Espagne, Maroc et Arabie Saoudite : monarques alliés
Le 22 novembre 1975, Juan Carlos Ier prêtait serment en tant que roi d’Espagne, jurant fidélité aux principes qui structuraient le Mouvement national [franquiste]. Une semaine plus tôt, toujours en tant que prince et chef d’État par intérim (étant donné l’état de santé de Franco), il avait expédié la reddition de la dernière colonie espagnole, le Sahara occidental, au Maroc et à la Mauritanie, par le biais des Accords tripartites de Madrid. Le début de la seconde restauration bourbonienne dans notre pays [la première eut lieu de 1871 à 1934, NdT] était ainsi lié à l’une des pages les plus noires de la politique étrangère espagnole. Un événement au sujet duquel il semble régner une sorte d’amnésie collective, notamment en ce qui concerne le rôle e l’alors prince Juan dans la trahison du peuple sahraoui et la relation qui s’en est suivie avec la monarchie marocaine.

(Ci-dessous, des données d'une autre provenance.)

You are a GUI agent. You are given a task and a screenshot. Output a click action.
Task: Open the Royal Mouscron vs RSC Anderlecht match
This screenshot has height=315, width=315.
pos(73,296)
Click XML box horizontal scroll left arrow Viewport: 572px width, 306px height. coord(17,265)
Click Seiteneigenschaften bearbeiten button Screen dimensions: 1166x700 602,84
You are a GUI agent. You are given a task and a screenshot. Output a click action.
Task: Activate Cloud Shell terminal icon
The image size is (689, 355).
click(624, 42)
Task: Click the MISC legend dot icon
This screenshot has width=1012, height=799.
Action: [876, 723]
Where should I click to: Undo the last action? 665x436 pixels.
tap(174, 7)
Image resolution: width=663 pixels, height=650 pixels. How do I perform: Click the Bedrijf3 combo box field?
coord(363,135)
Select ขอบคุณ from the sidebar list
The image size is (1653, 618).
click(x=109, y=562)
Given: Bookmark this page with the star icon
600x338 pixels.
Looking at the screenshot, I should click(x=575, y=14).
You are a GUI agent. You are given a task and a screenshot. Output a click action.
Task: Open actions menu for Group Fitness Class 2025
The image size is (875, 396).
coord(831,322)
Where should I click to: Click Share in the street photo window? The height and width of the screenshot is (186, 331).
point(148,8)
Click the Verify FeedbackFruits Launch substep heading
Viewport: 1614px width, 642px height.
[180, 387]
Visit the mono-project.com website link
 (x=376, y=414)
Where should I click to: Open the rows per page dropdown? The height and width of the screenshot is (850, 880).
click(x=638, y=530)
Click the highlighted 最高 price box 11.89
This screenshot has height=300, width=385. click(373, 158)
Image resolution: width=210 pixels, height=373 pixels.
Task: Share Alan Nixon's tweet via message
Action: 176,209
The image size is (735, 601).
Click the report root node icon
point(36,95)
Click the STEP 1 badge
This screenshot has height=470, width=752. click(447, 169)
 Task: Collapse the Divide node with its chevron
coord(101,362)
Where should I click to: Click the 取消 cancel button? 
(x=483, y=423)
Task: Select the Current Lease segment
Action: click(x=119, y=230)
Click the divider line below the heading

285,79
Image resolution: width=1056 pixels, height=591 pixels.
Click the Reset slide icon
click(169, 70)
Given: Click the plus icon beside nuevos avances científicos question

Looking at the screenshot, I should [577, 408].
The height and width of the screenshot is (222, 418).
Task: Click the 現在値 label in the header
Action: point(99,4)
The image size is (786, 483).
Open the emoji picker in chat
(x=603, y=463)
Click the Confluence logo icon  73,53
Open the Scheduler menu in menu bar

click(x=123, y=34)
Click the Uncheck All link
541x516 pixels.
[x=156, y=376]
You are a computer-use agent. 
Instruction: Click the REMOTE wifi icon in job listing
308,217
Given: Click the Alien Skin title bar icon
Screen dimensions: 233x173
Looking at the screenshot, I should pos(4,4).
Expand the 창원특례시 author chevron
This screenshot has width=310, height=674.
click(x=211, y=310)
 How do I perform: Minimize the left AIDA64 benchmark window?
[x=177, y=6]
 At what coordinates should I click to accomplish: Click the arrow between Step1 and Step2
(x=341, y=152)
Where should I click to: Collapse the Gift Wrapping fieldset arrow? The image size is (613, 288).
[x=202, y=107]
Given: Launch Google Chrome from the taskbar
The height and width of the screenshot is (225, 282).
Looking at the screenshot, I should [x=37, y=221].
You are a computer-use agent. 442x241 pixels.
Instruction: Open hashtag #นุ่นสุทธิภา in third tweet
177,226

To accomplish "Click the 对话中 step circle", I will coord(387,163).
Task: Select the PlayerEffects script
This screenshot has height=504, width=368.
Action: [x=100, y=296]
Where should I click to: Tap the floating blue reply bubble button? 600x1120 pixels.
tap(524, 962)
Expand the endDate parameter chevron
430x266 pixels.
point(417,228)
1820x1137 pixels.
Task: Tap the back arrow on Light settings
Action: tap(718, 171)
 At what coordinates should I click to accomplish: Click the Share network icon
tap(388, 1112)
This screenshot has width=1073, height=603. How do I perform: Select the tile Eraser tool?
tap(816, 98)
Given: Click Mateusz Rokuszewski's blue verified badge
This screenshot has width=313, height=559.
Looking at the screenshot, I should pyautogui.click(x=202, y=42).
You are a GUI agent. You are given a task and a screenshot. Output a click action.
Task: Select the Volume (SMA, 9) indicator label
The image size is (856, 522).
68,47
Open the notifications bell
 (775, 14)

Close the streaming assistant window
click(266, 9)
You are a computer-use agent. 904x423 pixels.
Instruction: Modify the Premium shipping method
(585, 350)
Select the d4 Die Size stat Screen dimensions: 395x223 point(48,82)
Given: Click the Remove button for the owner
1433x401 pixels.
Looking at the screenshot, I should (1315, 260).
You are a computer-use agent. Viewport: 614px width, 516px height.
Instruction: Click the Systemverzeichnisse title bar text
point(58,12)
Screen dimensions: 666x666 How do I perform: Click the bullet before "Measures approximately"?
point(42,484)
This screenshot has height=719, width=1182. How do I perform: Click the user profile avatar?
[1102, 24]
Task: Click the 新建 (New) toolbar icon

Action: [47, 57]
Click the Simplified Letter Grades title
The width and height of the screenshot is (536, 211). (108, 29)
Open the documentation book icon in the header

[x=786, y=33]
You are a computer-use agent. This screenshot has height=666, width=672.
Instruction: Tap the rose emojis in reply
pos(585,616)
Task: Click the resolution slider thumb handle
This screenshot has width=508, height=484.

La prudence extrême dans le traitement de la figure et de l’image du monarque que les médias et l’establishment politique espagnols ont observé traditionnellement s’est traduite non seulement dans la couverture systématique des scandales « personnels » et financiers du roi émérite, mais elle a aussi consisté à éviter d’analyser son rôle dans les nombreux épisodes historiques dont il a été co-protagoniste. Les récentes révélations sur la fondation offshore Lucum, dans laquelle Juan Carlos I a thésaurisé 100 millions d’euros de commissions censément illégales en provenance d’Arabie Saoudite, ont été un véritable scandale d’État. Un de plus. Ce sont les enquêtes des tribunaux suisses sur son ancienne maîtresse Corinna Larsen et une série d’articles dans divers médias internationaux qui ont finalement mis fin à l’habituel black-out de l’information, rendant impossible la poursuite de la dissimulation des pots-de-vin.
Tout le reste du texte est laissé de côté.